「がん保険」と「地震保険」の意外な共通点 入っていいのはどっち?
原理原則で考えれば「がん保険」は必須でない
まずは、利用可能性バイアスを認めることではないか、と筆者は考えている。例えば、著名人ががんの治療を受けているというニュースを見て「がん保険」の加入を急ぎたくなる気持ちになったら、そんな自分の反応をごく自然なものと受け止める。 その上で、原理原則に立ち返る。合理的でない自分の気持ちを受け入れながら、気持ちのままに動くのではなく、一度、立ち止まってみるわけだ。 これまでの記事で繰り返し書いているように、保険の利用がふさわしいのは「稀(まれ)に起こる緊急かつ重大な事態」だ。 そうすると、がん保険への加入は必須ではない、と考えられる。国の医療保険制度により、医療費の自己負担には上限があるからだ。 「医療費は大丈夫でも、仕事に影響が出て収入減も考えられる」と主張する保険業界関係者もいる。しかし、収入が減るのはがんにかかったときばかりではない。交通事故によるケガやうつ病など、あらゆるケースで収入減は考えられる。それなのに、がんによる収入減をことさら問題視するのは、「がん保険という市場」が、業界関係者にとって大きな存在だからではないか。少なくとも筆者は、がんにかかったせいで家計が破綻した人を知らない。冷静になりたいと思う。 なお、がん保険が、率直に言って、暴利を疑われる商品であることについては、別の記事(「がん保険」は必要? 「2人に1人がかかる」なら、答えは自明)をお読みいただきたい。 ●地震保険の必要性と限界 一方、地震保険は、がん保険より必要性が高いと考える。なぜなら、国の「被災者生活再建支援制度」から得られる支援金は、最大で300万円だからだ。もしも地震で自宅が全壊したら、300万円の支援金だけでは足らないだろうし、それに自分のお金を足しても、自宅を再建するといったことは難しいかもしれない。 ただし、地震保険には限界がある。 そもそも地震保険は、法律に基づいて政府と民間の損害保険会社が共同で運営する保険であり、一般的な民間の保険とは性質が異なる。
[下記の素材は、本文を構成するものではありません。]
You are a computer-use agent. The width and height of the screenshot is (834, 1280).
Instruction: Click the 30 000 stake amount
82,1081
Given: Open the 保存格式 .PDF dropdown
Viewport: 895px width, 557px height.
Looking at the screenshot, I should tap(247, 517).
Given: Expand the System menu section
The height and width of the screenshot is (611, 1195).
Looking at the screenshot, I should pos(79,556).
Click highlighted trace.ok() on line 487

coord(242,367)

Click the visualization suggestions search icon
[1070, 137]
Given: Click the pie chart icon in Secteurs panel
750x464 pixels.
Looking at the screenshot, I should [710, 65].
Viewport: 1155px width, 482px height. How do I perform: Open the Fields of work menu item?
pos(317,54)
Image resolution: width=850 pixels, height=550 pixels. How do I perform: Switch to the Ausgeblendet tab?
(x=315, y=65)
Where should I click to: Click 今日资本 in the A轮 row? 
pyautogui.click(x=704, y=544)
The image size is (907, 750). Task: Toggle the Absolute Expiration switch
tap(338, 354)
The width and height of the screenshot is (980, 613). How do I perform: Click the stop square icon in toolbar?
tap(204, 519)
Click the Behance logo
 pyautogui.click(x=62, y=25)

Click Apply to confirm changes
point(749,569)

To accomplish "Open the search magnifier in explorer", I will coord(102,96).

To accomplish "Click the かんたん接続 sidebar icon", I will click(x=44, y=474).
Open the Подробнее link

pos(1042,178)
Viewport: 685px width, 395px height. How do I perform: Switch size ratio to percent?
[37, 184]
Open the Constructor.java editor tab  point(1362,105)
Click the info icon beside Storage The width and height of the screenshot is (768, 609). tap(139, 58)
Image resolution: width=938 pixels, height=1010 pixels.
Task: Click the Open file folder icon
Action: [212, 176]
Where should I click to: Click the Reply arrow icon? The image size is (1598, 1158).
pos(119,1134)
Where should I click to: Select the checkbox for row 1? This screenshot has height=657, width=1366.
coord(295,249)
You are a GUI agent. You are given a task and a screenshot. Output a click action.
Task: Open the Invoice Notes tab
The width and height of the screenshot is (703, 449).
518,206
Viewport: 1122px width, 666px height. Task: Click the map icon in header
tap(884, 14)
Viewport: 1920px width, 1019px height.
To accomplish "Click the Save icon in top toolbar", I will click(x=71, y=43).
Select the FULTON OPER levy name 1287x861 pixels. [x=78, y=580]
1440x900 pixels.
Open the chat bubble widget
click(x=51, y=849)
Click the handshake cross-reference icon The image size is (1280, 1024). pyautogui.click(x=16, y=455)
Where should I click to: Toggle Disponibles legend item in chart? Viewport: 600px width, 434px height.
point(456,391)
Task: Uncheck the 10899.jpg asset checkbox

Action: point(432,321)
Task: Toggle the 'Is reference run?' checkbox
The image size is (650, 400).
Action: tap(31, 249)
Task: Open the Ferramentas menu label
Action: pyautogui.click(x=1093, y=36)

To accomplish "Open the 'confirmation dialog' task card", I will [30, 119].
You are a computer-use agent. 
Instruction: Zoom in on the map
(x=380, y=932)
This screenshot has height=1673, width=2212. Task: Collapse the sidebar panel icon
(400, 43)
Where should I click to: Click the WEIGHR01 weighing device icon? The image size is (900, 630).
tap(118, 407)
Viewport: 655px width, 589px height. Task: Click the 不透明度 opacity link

そして、その保険内容には、いくつかの制約がある。まず、単独では契約できず、火災保険とセットにしなければならない。また、保険金額は火災保険の契約金額の30%~50%の範囲内で設定され、建物は5000万円、家財は1000万円が限度額となっている。 それでも、地震による自宅の倒壊などは、やはり「稀に起こる緊急かつ重大な事態」であるに違いない。住宅ローンを抱えている人などであれば、がんの医療費とは桁違いのお金が必要となる場合もあるだろう。従って、原理原則に立ち返っても、地震保険は検討に値するはずだ。この判断は、被災を身近なこととして感じられるか否かに関わらない。 人の気持ちは揺れやすい。インパクトがあるニュースや体験談には動揺する。 筆者も、この1月は飛行機での出張に気が進まなかった。羽田空港で日本航空の旅客機と海上保安庁の航空機が衝突、炎上する事故があったからだ。しかし、冷静になってみれば、飛行機に乗って事故に遭う確率は変わらないはずで、大きな事故の直後だから気が進まないというのも、おかしな話だ。 だからこそ、保険契約については、どんなときも変わらない、原理原則に基づく判断をしたいと思う。